Bisnis.com, JAKARTA - Harmonisasi aturan pengawasan peredaran daging celeng antar instansi terkait segera diberlakukan.
Kepala Pusat Karantina Hewan dan Keamanan Hayati Hewani Kementerian Pertanian Agus Sunanto mengatakan babi hutan atau celeng yang selama ini dikenal sebagai hama bagi pertanian sebenarnya juga berpotensi mengancam kesehatan masyarakat karena tidak ada jaminan sanitasi dan higenitas. Apalagi banyak oknum yang sengaja memperdagangkannya secara ilegal.
"Untuk mengantisipasi fenomena sosial dan pengendalian peredaran daging celeng, Badan Karantian Pertanian dan dinas terkait menginisiasi harmonisasi aturan bagi pengawasan peredaran mulai dari tempat asal sampai ke tempat tujuan," tambah Agus, belum lama ini.
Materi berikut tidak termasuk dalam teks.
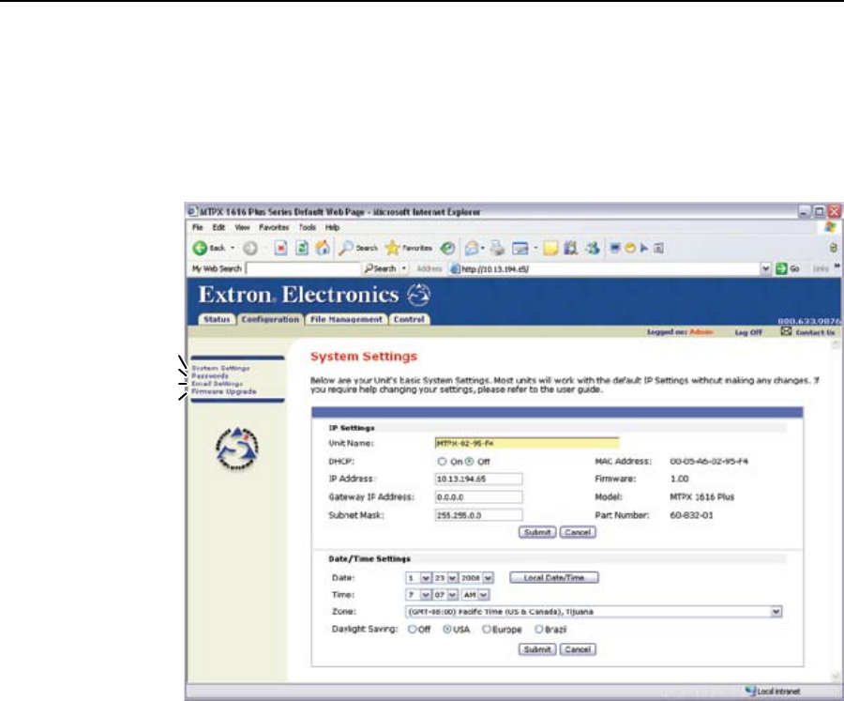Select Brazil daylight saving option
The width and height of the screenshot is (844, 701).
pyautogui.click(x=539, y=629)
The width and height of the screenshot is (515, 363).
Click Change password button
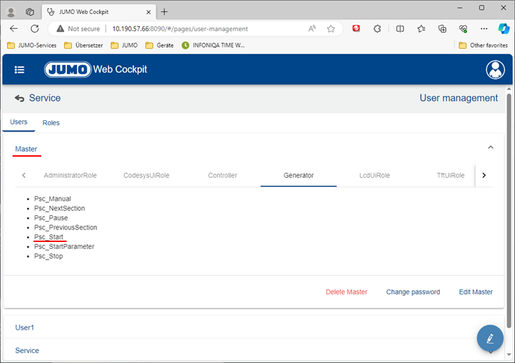pyautogui.click(x=413, y=292)
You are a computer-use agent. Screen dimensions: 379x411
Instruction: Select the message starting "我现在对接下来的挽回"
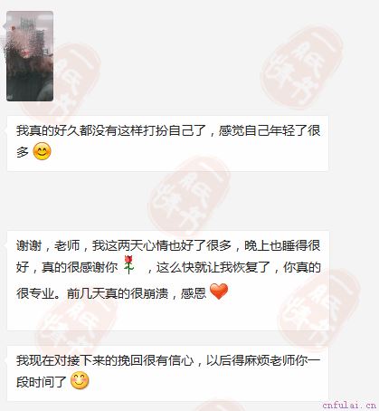(x=167, y=373)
Setiap instansi terkait melakukan pembinaan dan pengawasan yang berkelanjutan dengan mekanisme pengawasan yang secara koordinatif dan berbasis teknologi informasi sehingga upaya penyalahgunaan daging celeng bisa dihindari dan juga pemanfaatan daging celeng sesuai dengan ketentuan dan peraturan yang berlaku.
Ada 3 hal peraturan yang dijaga pada lalu lintas peredaran daging celeng yakni, pertama kepatuhan terhadap UU No 16/92 ttg Karantina Hewan, Tumbuhan dan Ikan. Ke dua perlindungan terhadap hak konsumen untuk pangan yang sehat. Seperti diketahui, celeng dapat menularkan penyakit swine influenza ke manusia.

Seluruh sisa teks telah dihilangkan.